The second annual letter comes just two days after Shah, who leads USAID, discussed the agency’s reform process at the Council of Foreign Relations. He also testified March 6 before two U.S. Congress panels to convince budget-conscious U.S. lawmakers to approve President Barack Obama’s foreign aid budget request for fiscal 2013.
The U.S. international affairs budget, which includes funding for USAID programs and operations, is often among the heavily contested accounts in Congressional budget deliberations. A number of lawmakers are keen to significantly trim down foreign aid spending, and the key appropriator for foreign and state operations in the House of Representatives has already slammed Obama’s 2013 request.
In his letter, Shah highlighted USAID’s work in North Africa and the Middle East, and in East Africa — two regions that have captured international attention in recent months.
USAID continues to expand its role to support democratic transitions and civil society empowerment in Tunisia, Egypt and Libya, among other transitioning countries, Shah said.

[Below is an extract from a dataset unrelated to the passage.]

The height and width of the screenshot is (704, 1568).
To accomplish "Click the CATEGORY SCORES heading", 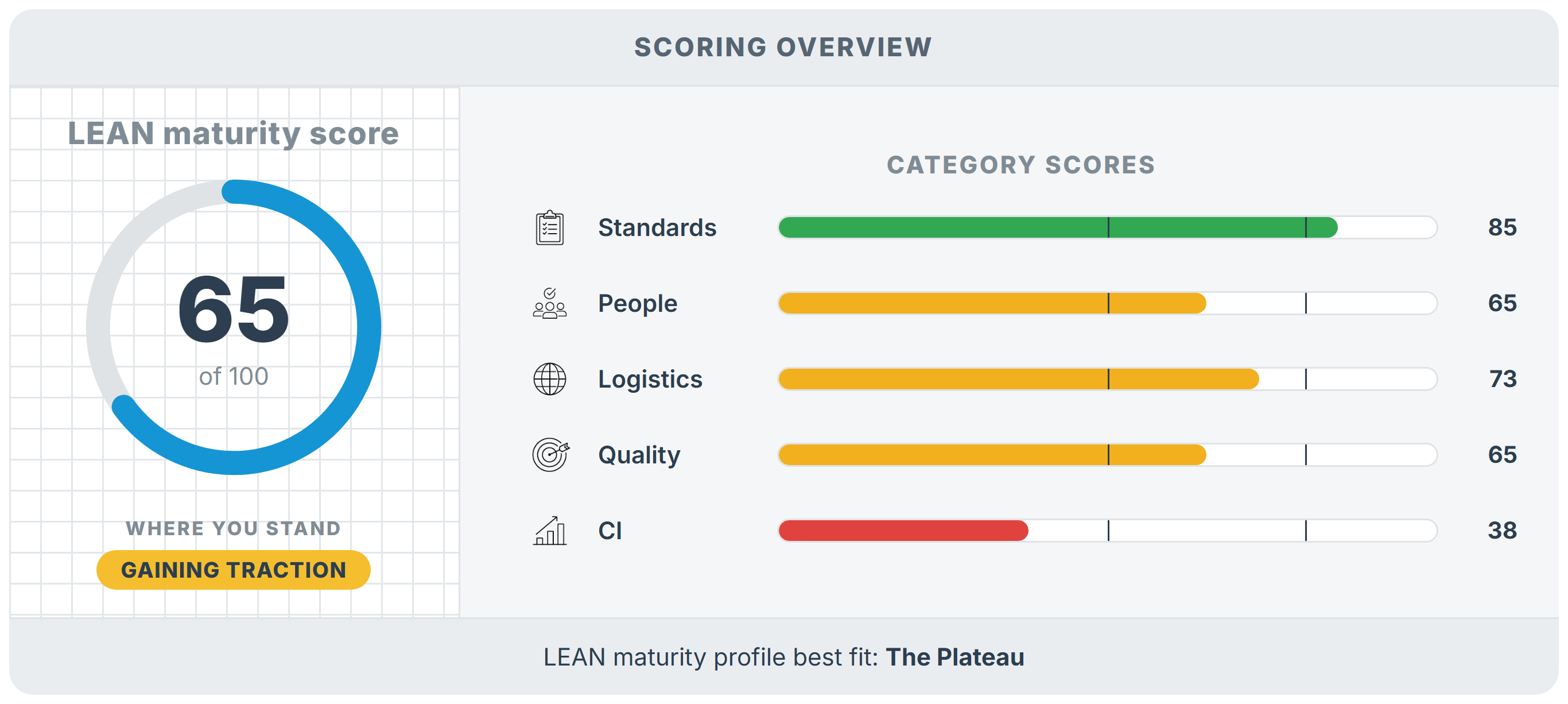I will pyautogui.click(x=1021, y=164).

In East Africa, the agency is leading U.S. efforts to address humanitarian needs while building long-term resilience through Feed the Future programs, he added.
Shah also discussed USAID efforts to support agriculture development, which he described as key to helping people out of poverty. He even echoed philanthropist Bill Gates’ statement that to care about the poor is to care about agriculture.
The administrator highlighted different USAID initiatives that aim to spur innovation and private sector engagement in its development programs. Finding new ways to partner with the private sector, he said, is essential considering that “foreign direct investment in developing countries is almost ten times higher than official development assistance.”
Shah also discussed USAID’s move to channel more aid through country systems. This shift, which is central to the agency’s reform program, helps reduce aid dependency and leaves “behind a legacy long after our dollars are spent,” Shah said.
And this shift, Shah emphasized in his letter, “not only creates lasting progress in developing countries” but also helps “deliver meaningful results for the American people.”